Gratitude—a deep sense of who God is and what he is giving to us in the most ordinary moments—helps us to make sense of our lives. On airplanes and in taxi cabs, amid prom dresses and pictures in the park, while managing professional commitments and parenting children who are growing up too fast…the willingness to make space for gratitude opens
up dimensions of reality that we would otherwise miss. Gratitude is a lense that sharpens our ability to see the gifts and the graces of our lives as more real than the material world to which we are often tethered. Gratitude energizes us for living more fully in the middle of the life we have been given as we become more practiced at finding God there. When practiced as a spiritual discipline, gratitude is an inner dynamic that enables us to recognize Advent—the coming of Christ—in the ordinariness of our own lives which is where we need him most.
Gratitude literally changes the shape of our souls as we learn to make space for it; yet in the press of leadership, in which we are often seeking to guide others into experiences of worship and thanksgiving, we often miss simple moments of gratitude for God’s goodness that could energize our own souls.
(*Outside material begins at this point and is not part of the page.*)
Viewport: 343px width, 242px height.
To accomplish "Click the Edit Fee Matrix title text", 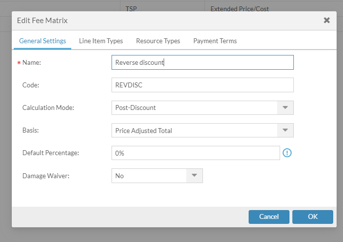I will [42, 21].
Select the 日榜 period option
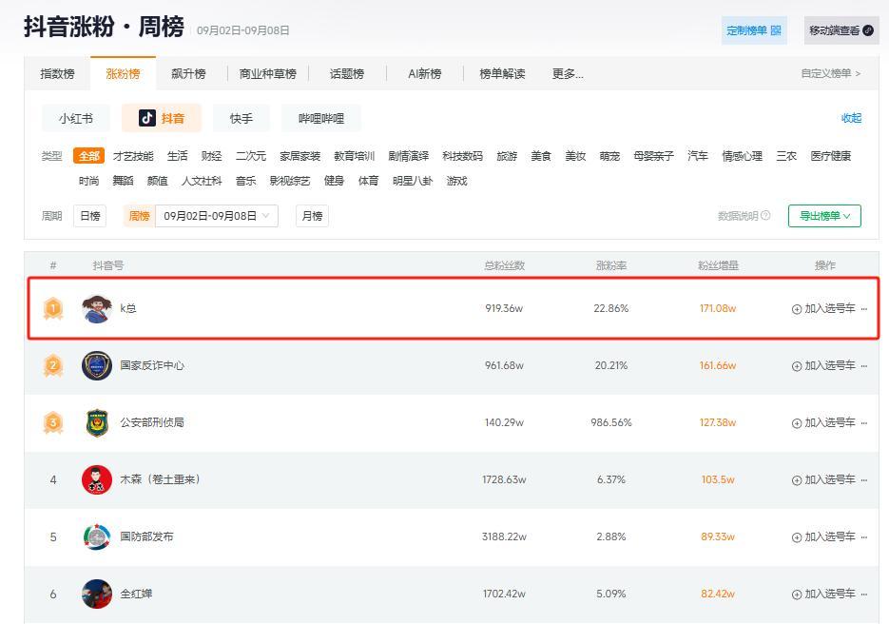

If you find that this is true for you, give yourself 10 minutes to try the following simple practice. Perhaps by incorporating this practice regularly into the rhythms of your Advent season, you will discover that God has come to you in more ways than you think!
Is there something you are feeling especially grateful for these days? A place where you are experiencing life, an authentic connection with God and others, and increasing capacity to be given over to God in love? Have you had an experience of unexpected kindness, compassion, protection, or provision that you now recognize as evidence of God’s presence with you? When the awareness of gratitude comes, allow yourself time to just experience it in God’s presence. Don’t feel like you have to do anything or say anything. Just bask in the goodness of God toward you.